Re: Option to not use ringbuffer in VACUUM, using it in failsafe mode

From: Andres Freund <andres(at)anarazel(dot)de>
To: Melanie Plageman <melanieplageman(at)gmail(dot)com>
Cc: David Rowley <dgrowleyml(at)gmail(dot)com>, Justin Pryzby <pryzby(at)telsasoft(dot)com>, Masahiko Sawada <sawada(dot)mshk(at)gmail(dot)com>, Bharath Rupireddy <bharath(dot)rupireddyforpostgres(at)gmail(dot)com>, Tom Lane <tgl(at)sss(dot)pgh(dot)pa(dot)us>, Peter Geoghegan <pg(at)bowt(dot)ie>, pgsql-hackers(at)postgresql(dot)org, Robert Haas <robertmhaas(at)gmail(dot)com>
Subject: Re: Option to not use ringbuffer in VACUUM, using it in failsafe mode
Date: 2023-04-05 21:15:34
Message-ID: 20230405211534.4skgskbilnxqrmxg@awork3.anarazel.de
Views: Raw Message | Whole Thread | Download mbox | Resend email
Thread:
Lists: pgsql-hackers

Hi,

On 2023-04-05 16:17:20 -0400, Melanie Plageman wrote:
> On Wed, Apr 5, 2023 at 1:05 PM Andres Freund <andres(at)anarazel(dot)de> wrote:
> > Perhaps the best solution for autovac vs interactive vacuum issue would be to
> > move the allocation of the bstrategy to ExecVacuum()?
>
> So, I started looking into allocating the bstrategy in ExecVacuum().
>
> While doing so, I was trying to understand if the "sanity checking" in
> vacuum() could possibly apply to autovacuum, and I don't really see how.
>
> AFAICT, autovacuum does not ever set VACOPT_DISABLE_PAGE_SKIPPING or
> VACOPT_FULL or VACOPT_ONLY_DATABASE_STATS.
>
> We could move those sanity checks up into ExecVacuum().

Would make sense.

ISTM that eventually most of what currently happens in vacuum() should be in
ExecVacuum(). There's a lot of stuff that can't happen for autovacuum. So it
just seems to make more sense to move those parts to ExecVacuum().

> I also noticed that we make the vac_context in vacuum() which says it is
> for "cross-transaction storage". We use it for the buffer access
> strategy and for the newrels relation list created in vacuum(). Then we
> delete it at the end of vacuum().

> Autovacuum workers already make a similar kind of memory context called
> AutovacMemCxt in do_autovacuum() which the comment says is for the list
> of relations to vacuum/analyze across transactions.

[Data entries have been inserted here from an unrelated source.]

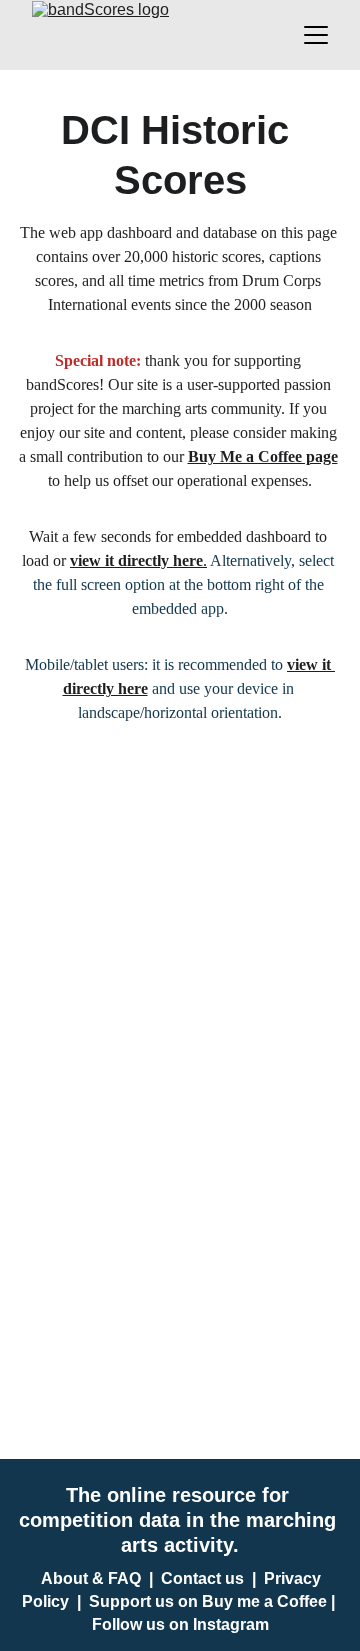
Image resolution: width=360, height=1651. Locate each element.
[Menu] (316, 35)
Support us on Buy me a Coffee (208, 1601)
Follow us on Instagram (180, 1624)
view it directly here (136, 560)
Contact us (202, 1578)
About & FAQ (91, 1578)
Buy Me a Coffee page (263, 456)
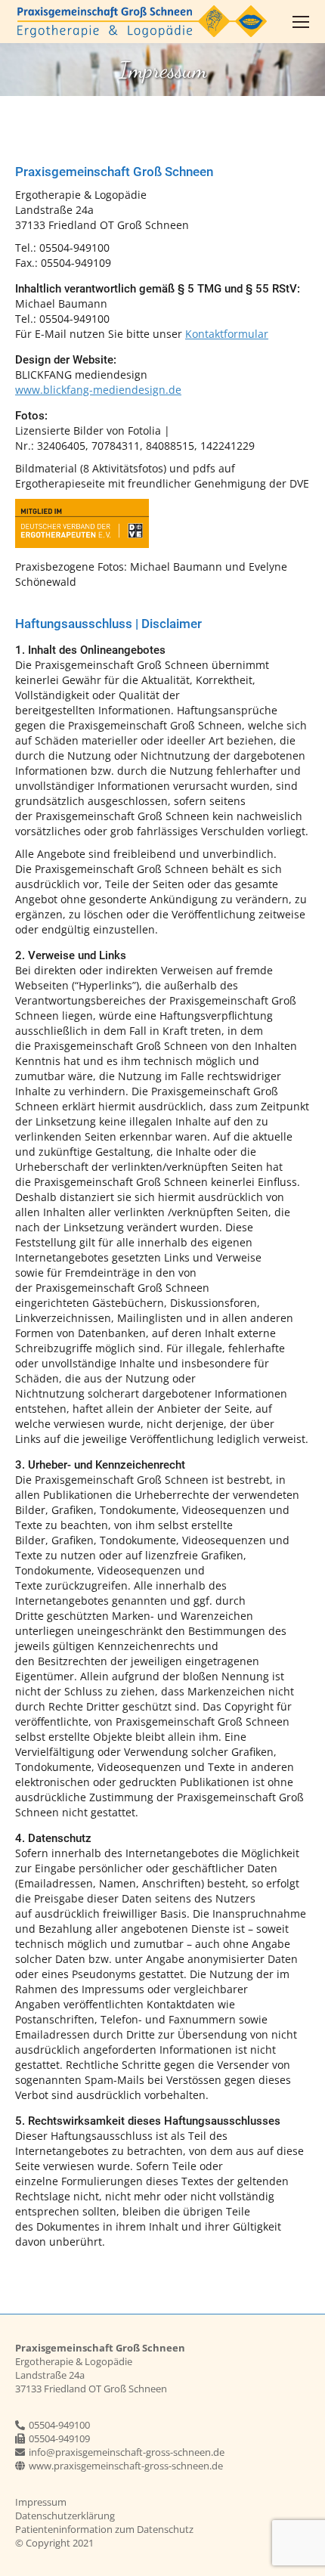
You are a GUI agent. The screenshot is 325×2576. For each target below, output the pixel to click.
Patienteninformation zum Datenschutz (104, 2529)
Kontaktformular (226, 334)
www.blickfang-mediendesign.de (98, 389)
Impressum (41, 2502)
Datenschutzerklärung (65, 2515)
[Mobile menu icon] (301, 22)
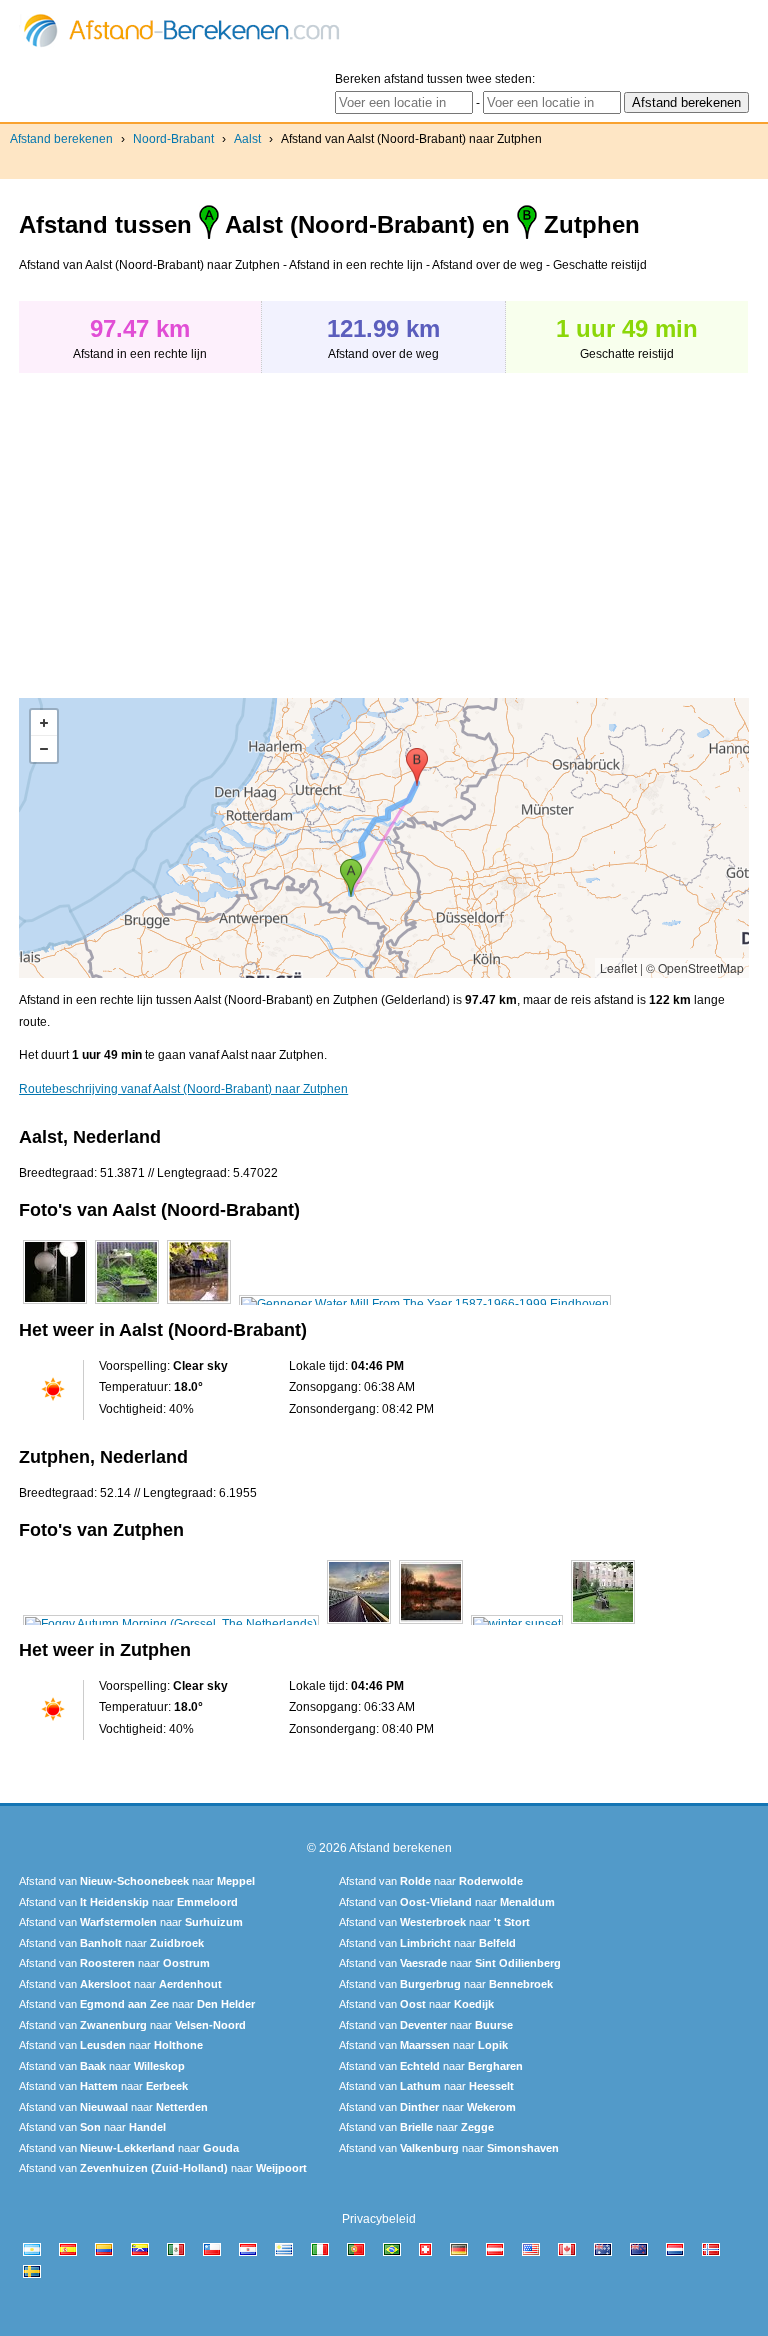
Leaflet (618, 967)
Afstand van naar (137, 1881)
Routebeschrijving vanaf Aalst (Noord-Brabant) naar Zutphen (183, 1089)
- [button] (44, 749)
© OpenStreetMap (695, 967)
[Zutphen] (171, 1624)
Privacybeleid (379, 2219)
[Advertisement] (187, 525)
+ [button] (44, 723)
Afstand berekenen (61, 139)
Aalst (247, 139)
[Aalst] (55, 1304)
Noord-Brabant (173, 139)
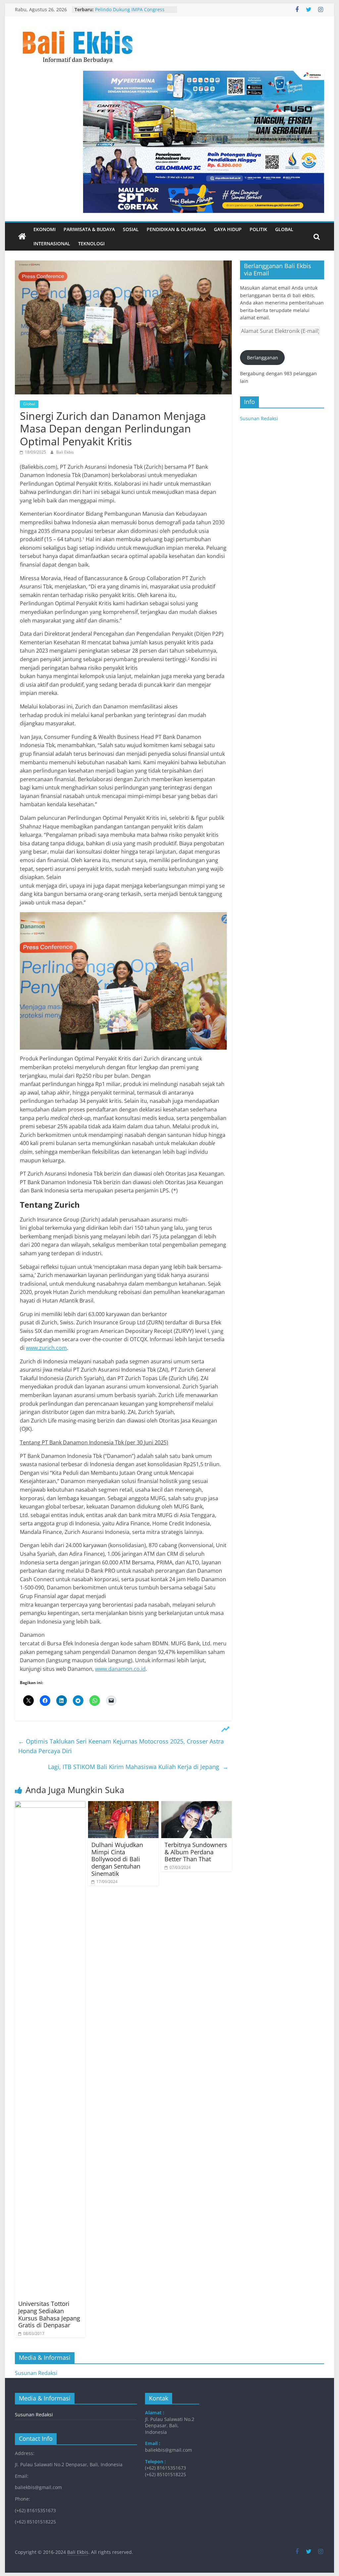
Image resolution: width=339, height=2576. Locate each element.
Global (284, 229)
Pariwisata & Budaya (89, 229)
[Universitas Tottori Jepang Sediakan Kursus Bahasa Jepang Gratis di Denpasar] (50, 1805)
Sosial (131, 229)
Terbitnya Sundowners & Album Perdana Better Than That (196, 1852)
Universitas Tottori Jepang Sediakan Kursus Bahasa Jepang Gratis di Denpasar (49, 2314)
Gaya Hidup (228, 229)
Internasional (51, 243)
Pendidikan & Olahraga (176, 229)
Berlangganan (262, 357)
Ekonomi (44, 229)
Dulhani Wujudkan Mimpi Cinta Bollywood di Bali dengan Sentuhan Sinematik (117, 1859)
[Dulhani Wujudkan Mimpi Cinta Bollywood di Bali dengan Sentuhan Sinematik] (123, 1805)
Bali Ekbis (65, 452)
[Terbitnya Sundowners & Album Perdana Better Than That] (196, 1805)
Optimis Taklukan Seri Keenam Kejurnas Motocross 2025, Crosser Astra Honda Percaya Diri (121, 1746)
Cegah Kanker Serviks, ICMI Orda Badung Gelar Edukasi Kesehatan (132, 12)
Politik (258, 229)
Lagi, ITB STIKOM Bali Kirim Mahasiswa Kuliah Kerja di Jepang (138, 1767)
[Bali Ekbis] (22, 237)
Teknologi (91, 243)
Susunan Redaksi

AutovacMemCxt seems to be a bit longer lived / cover more than the context
created in vacuum(). It's where all the hash tables etc live that
do_autovacuum() uses to determine what to vacuum.

Note that do_autovacuum() also creates:

/*
* create a memory context to act as fake PortalContext, so that the
* contexts created in the vacuum code are cleaned up for each table.
*/
PortalContext = AllocSetContextCreate(AutovacMemCxt,
"Autovacuum Portal",
ALLOCSET_DEFAULT_SIZES);

which is then what vacuum() creates the "Vacuum" context in.

> What if we made ExecVacuum() make its own memory context and both it and
> do_autovacuum() pass that memory context (along with the buffer access
> strategy they make) to vacuum(), which then uses the memory context in
> the same way it does now?

Maybe? It's not clear to me why it'd be a win.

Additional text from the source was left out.